For decades afterward, different states set aside different dates to celebrate Thanksgiving. It took the persistent efforts of Sarah Josepha Hale to get the nation to observe a single day as Thanksgiving.
Hale was born in New Hampshire in 1788. Her brother, Horatio, helped her receive an education by teaching her what he learned at Dartmouth each time he returned home. After he received his diploma, he presented it to Sarah, in recognition of her accomplishment.
At 18, Sarah founded a private school and taught there until she met and married David Hale. While married, she wrote short stories and articles that were published in newspapers.
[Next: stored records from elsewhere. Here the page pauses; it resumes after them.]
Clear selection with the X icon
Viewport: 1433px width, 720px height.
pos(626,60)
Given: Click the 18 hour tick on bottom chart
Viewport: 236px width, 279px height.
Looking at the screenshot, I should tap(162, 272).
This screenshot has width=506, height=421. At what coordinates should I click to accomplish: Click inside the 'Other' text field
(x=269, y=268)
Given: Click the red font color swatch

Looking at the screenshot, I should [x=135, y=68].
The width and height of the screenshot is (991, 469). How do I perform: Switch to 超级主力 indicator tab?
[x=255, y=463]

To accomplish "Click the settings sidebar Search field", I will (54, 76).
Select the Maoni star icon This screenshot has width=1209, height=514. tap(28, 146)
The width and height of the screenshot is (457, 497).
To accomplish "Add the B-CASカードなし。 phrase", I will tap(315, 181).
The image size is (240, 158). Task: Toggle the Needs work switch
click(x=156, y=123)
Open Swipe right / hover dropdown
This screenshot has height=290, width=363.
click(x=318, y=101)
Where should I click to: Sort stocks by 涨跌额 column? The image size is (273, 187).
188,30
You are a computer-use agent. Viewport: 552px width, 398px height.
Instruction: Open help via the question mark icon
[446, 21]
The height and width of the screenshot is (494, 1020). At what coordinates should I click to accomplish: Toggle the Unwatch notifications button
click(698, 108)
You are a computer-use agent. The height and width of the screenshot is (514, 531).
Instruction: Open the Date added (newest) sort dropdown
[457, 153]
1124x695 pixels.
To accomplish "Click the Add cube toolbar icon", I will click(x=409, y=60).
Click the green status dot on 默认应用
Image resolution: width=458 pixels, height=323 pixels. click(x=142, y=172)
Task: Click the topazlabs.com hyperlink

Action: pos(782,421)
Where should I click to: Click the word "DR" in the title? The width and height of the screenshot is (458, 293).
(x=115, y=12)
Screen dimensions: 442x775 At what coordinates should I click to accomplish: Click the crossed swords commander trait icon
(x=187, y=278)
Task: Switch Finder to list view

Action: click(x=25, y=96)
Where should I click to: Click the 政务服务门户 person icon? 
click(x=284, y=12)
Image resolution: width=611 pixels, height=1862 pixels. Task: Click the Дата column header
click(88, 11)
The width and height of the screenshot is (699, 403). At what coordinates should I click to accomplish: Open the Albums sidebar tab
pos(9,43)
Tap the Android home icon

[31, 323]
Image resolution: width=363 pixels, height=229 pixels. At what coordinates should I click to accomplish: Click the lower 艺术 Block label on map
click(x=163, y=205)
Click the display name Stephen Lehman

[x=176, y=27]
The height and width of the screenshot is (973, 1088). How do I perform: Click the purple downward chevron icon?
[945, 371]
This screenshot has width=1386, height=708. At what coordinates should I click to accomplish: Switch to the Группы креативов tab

After Hale’s sudden death when Sarah was in her late 30s and her failed attempt at making and selling women’s hats, Sarah published a book that attracted the attention of the owner of a new women’s magazine, Rev. John Blake, who hired her as editor.
Hale wrote poetry and fiction. One of her best known works is the nursery rhyme “Mary Had a Little Lamb.”
Hale led a campaign for an official day of thanks to be celebrated throughout the country that spanned nearly 40 years during which she lobbied five presidents and wrote numerous newspaper editorials.
In 1863, President Abraham Lincoln declared a day of thanksgiving after the Union victories at Vicksburg and Gettysburg. After receiving a letter from Hale urging him to set aside a permanent, single, day of thanksgiving, Lincoln proclaimed the last Thursday in November as a day of Thanksgiving.
His proclamation, made during the Civil War, acknowledged “The gracious gifts of the Most High God” and noted that it “seemed to me fit and proper that they should be solemnly, reverently and gratefully acknowledged as with one heart and one voice by the whole American People.” Lincoln invited his fellow citizens to set apart and observe “a day of Thanksgiving and Praise to our beneficent Father who dwelleth in the Heavens.”
Thanksgiving has been celebrated as a national holiday since Lincoln’s proclamation. While this established a single Thanksgiving Day for our nation, the date on which Thanksgiving Day fell continued to change.
In 1939, in an effort to lengthen the Christmas selling season, President Franklin Roosevelt moved Thanksgiving up a week -- to the next to last Thursday of November. This created much confusion regarding which Thursday was the correct day for Thanksgiving. In 1941, President Roosevelt signed legislation making Thanksgiving the 4th Thursday in November.
Thanksgiving is a family holiday, where the emphasis is on fellowship and time rather than gifts, glitz and fancy cocktail parties. The holiday’s one constant is time to sit down and eat together. While this might appear to be simplistic and unimportant to some, there is great value in family’s gatherings for meals.
A 2006 study by The National Center on Addiction and Substance Abuse at Columbia University titled: The Importance of Family Dinners III, notes the importance of family mealtimes in creating the foundation for a healthy family.
The study notes that children who eat dinner with their families five or more times a week are less than half as likely to get drunk once a month (7 percent versus 18 percent ) and almost half as likely to smoke daily (12 percent versus 23 percent) as those who had fewer than three family dinners per week.
According to the study, kids who frequently eat dinner with their families are also likelier to have better grades and confide in their parents, noting that 58 percent of teens report that they have dinner with their families five or more times per week.
Based on this study, it appears as though families with children should continue to eat together throughout the year to help ensure that next year they will have much for which to be thankful.
That same positive impact of coming together to break bread may hold true for the nation too. Coming together to break bread and share time may overcome miscommunication, misunderstanding and misinterpretation. If so, let us gather together, be thankful and, as Lincoln wrote in his proclamation, “fervently implore the interposition of the Almighty Hand to heal the wounds of the nation and to restore it as soon as may be consistent with the Divine purposes to the full enjoyment of peace, harmony, tranquility and Union.”